I love exploring nature with my sons, but I know it is not everyone’s cup of tea. When you have children, sometimes you need to forget your own wants, leave your comfort zone and go all outdoorsy. I’m not saying you have to pack up and go camping. There are infintite chances to explore nature with your children. I won’t accept excuses like “We live in an apartment with no balcony” or “There are no forests or beaches near us”. You just need to open your eyes to what is around you can you can discover so much. You can even leave your heels on or have a coffee as you do it.
The main idea here is to suggest to your children that they act as nature investigators and keep an eye out for natural materials with certain qualities. You give them a topic as a starting point. Here are some tips to get even the most nature-averse parents and children among you started.
1. Investigating Texture
A good place to begin is with textures. There is so much to discover.
Rough: bark, dried soil, rock, shells of nuts…
Prickly: chestnut shells, kiwis, rose stems, brambles,…
Smooth: leaves, peppers, apples, petals…
Brittle: dry leaves in Autumn, dry twigs, …
Depending on the age of your children, you may get asked questions like “But why is a kiwi prickly?”. Ask the children for their opinions and follow up later at home by looking up the answers. Obviously, if you know the answer to the questions, you can tell the children, but it can be so interesting to hear their views.
2. Investigating Shapes
Shapes work well really well too, even with very small children. And I’m not just talking circles and squares here. You’ll be surprised the fantastic shapes that can be found in the simplest of places. For example, if you slice an apple or pear in half horizontally you often find a star shape. A walnut, carefully cracked can result in a heart shape.

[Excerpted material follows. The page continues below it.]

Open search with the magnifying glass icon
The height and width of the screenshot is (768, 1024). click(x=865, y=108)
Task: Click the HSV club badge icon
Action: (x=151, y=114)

We recently spent 15 minutes in the front garden observing snails that had climbed up the garden wall. The patterns on their shells and the different shapes and sizes of shells had us all enthralled.

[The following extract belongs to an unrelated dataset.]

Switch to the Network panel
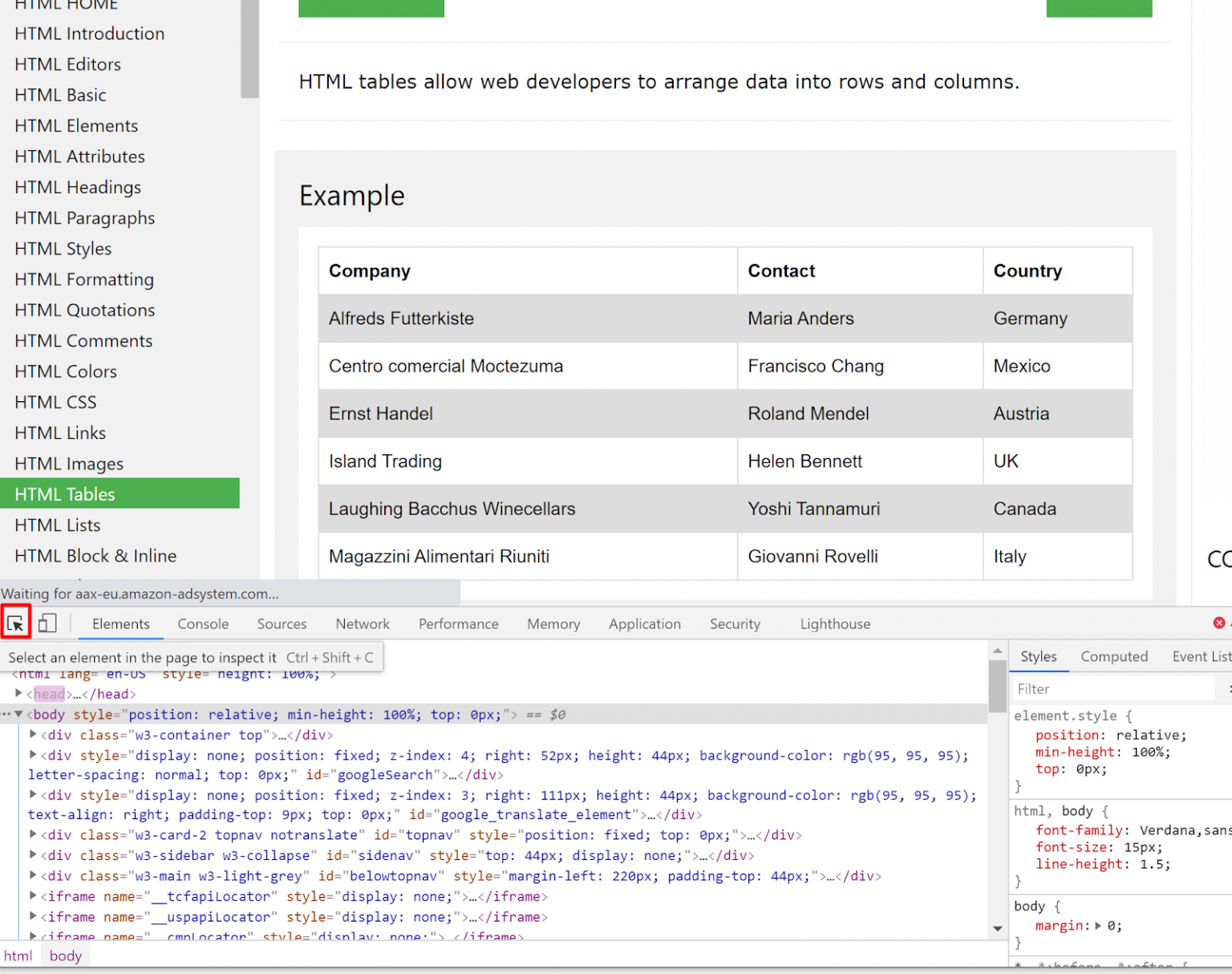 point(363,623)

3. Investigating Sound and Smell
When I think of sounds in nature I generally think of animal noises, the rustling of leaves or wind blowing. But there are so many subtle sounds to dicover. Set your little nature investigators the task of finding sounds and see what they come up with. Seed pods are really interesting, like little rattles. They can often be found on the roadside on weeds. Banging sticks or stones together, knocking on hollow wood, crumbling dry leaves in your hand all make sounds.
Scents are great too, but it can be tricky for children to put words to scents. I use plants with a stong scent like sage or lavender for sensory play with my baby and he loves it.
With sounds and scents there is plenty of scope for discussion. Ask the children about the differnce in sound of hard and soft materials or what the scents remind them of. The best thing is that there are no wrong answers and your children’s imaginations can have a field day coming up with conclusions and suggestions.